Electronic Payment Systems in Myanmar: Progress and Challenges
Introduction
Myanmar’s banking sector has undergone significant transformations in recent years. Despite facing several challenges, the country has made notable progress in implementing electronic payment systems.
Historical Context
Until recently, bank transfers within the same bank or between different banks involved physically transporting cash from one location to another. This manual process was inefficient and prone to errors.
Reform and Progress
To address these issues, the government implemented an automated clearance system called CBM-Net for the Central Bank of Myanmar (CBM). CBM-Net facilitates large transactions in real-time, streamlining the process and reducing the risk of errors.
Expansion Plans
The use of CBM-Net is set to expand to:
- Interbank Foreign Exchange Auctions: This will enable faster and more efficient foreign exchange transactions between banks.
- Trading Government Bonds: The integration of CBM-Net with government bond trading platforms will promote transparency and efficiency in the bond market.
Banking Sector Participation
While three-quarters of Myanmar banks have joined the global SWIFT messaging system, not all banks have implemented electronic payments. About a quarter of banks do not have a SWIFT code, limiting their ability to participate in international transactions.
Retail Side Advancements
The retail side of electronic payment systems has also seen significant growth:
- ATMs: The number of ATMs has grown from several hundred in 2013 to nearly 1,700 by early 2016.

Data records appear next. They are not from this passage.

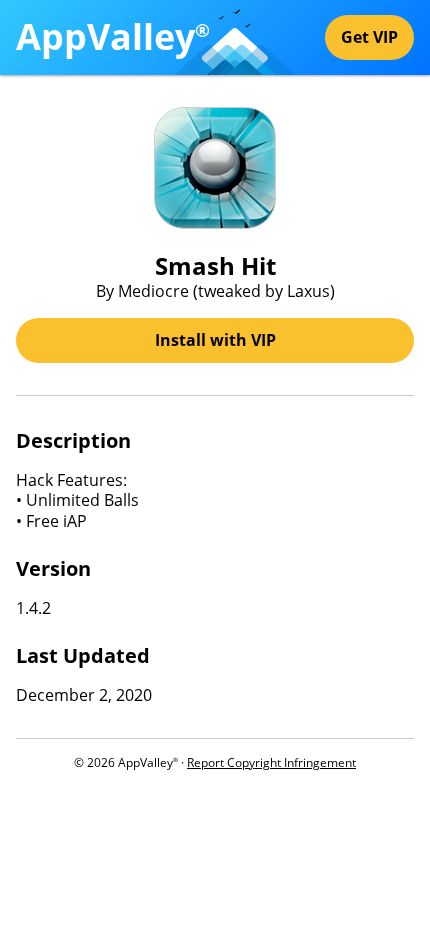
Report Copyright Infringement (271, 762)
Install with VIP (215, 340)
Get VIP (369, 37)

- Point-of-Sale (POS) Terminals: The number of POS terminals has quadrupled, from about 700 in 2014 to over 2,800 in 2016.
- Debit and Credit Cards: The Myanmar Payment Union (MPU) has spearheaded the expanded use of debit and credit cards. MPU members issued 1.1 million debit cards between 2012 and 2015.
Challenges Ahead
While there have been significant advancements in electronic payment systems, Myanmar still faces challenges related to banking sector development:
- Limited Access to Bank Accounts: Many citizens do not have access to bank accounts.
- Absence of a Credit Bureau: A credit bureau would help banks assess creditworthiness and provide more accurate risk assessments.